Но он не сразу раскрыл клерку свое серьезное намерение. Слегка постучав в закрытое окошко кассы, он на ломаном английском, который, как он странным образом полагал, будет как-то понятен его иностранному собеседнику, поинтересовался, не будет ли банк готов выдать ему небольшой аванс под залог трости с золотым набалдашником, которую он держал в руке. Просьба, как можно было предположить, была довольно резко отклонена, и маленькое окошко перед его носом захлопнулось. Тул удалился, по-видимому, глубоко удрученный отказом в своей мольбе; но через несколько минут он вернулся в атаку, успев тем временем запастись новым материалом для очередного финансового предложения. Поспешив на маленький рынок, расположенный рядом с банком, он наскоро купил в одной из рыбных лавок небольшую щуку, пойманную в озере, и, добавив к этому пучок моркови, вернулся в банк, где тщательно разложил эти предложенные ценности на прилавке, подкрепив их своими часами с цепочкой, трехпенсовой монетой и перочинным ножом. Когда все было готово, он снова тихо постучал в окошко и голосом, прерывающимся от рыданий, умолял клерка, ввиду его бедственного положения, принять эти разнородные предметы в залог небольшой суммы, необходимой, чтобы спасти его от голодной смерти. Клерк, к этому времени уже возмущенный, попросил его покинуть заведение, объяснив ему в решительных выражениях и на таком английском, каким мог владеть, что они выдают авансы только под циркулярные письма или аккредитивы. При последнем слове печальное лицо Тула внезапно расплылось в улыбке, и, достав свой аккредитив, он протянул его изумленному клерку с пояснением, что предложил бы его сразу, если бы думал, что банк в нем заинтересован, но портье в отеле сказал ему, что банкиры в Эксе больше любят рыбу.

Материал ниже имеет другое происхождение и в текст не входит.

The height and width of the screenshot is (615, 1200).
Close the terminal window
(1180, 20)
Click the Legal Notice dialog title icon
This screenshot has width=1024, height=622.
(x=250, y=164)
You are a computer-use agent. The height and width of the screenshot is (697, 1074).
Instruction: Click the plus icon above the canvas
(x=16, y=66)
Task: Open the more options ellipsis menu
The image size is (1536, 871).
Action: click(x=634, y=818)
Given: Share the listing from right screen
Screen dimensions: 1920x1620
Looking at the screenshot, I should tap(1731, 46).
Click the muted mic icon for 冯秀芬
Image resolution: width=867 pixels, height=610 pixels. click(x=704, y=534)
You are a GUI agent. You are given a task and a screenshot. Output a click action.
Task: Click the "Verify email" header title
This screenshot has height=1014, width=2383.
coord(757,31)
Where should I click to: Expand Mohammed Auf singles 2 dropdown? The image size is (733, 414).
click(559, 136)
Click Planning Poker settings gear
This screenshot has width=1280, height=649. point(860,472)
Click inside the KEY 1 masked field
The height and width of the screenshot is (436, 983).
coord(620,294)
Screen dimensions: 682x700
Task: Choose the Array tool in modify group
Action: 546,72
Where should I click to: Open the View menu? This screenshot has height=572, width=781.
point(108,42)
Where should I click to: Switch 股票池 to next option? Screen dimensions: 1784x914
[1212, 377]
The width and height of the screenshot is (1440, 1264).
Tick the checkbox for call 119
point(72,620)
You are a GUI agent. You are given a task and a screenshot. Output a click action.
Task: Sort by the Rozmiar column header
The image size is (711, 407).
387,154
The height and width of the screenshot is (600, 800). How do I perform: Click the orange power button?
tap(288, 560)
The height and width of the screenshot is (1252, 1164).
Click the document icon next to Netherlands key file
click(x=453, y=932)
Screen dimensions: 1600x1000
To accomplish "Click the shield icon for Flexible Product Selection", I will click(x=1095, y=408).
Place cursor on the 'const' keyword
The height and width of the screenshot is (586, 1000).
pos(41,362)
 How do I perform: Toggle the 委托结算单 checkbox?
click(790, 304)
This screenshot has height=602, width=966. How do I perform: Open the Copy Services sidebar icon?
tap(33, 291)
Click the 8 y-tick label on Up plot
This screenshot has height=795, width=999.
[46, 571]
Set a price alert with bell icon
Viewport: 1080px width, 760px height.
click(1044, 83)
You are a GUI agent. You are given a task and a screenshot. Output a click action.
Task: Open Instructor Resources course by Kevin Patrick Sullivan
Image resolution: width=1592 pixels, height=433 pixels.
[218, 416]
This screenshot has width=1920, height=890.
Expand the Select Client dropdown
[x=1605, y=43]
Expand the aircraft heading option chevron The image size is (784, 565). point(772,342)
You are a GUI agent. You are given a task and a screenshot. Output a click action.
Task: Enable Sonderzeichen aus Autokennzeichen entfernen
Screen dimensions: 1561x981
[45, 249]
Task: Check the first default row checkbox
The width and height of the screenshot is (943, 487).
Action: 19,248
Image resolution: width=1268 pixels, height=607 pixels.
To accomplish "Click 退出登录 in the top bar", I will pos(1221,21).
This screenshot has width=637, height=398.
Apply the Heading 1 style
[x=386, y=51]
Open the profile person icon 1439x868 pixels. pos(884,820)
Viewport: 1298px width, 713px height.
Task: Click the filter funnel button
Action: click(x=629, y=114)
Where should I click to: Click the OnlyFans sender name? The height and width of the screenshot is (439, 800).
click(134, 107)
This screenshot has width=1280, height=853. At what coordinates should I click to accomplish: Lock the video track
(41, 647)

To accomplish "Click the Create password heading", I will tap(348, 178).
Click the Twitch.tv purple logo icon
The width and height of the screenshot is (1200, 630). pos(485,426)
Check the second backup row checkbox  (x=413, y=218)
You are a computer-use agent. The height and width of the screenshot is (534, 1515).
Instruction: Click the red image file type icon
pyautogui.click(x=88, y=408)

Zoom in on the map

Это лишь пример того рода приключений, которые Тул любил создавать для себя и которые он осуществлял с величайшим азартом и удовольствием. Его изобретательность в таких делах никогда не иссякала, и я часто был его спутником в течение целого праздного дня, в ходе которого он заставлял нас обоих быть полностью занятыми осуществлением этих мальчишеских шалостей, которые могут показаться глупыми в пересказе, но были неотразимы в своем воздействии благодаря чистому удовольствию, которое они доставляли ему в процессе. Я знал многих людей, которые считают себя знатоками такого рода спорта, но никого, кто был бы столь убедителен в своих методах — и, конечно, никого, кто получал бы такое искреннее удовольствие от своей работы или тратил столько бесконечных усилий на то, чтобы довести задуманную маленькую интригу до успешного завершения.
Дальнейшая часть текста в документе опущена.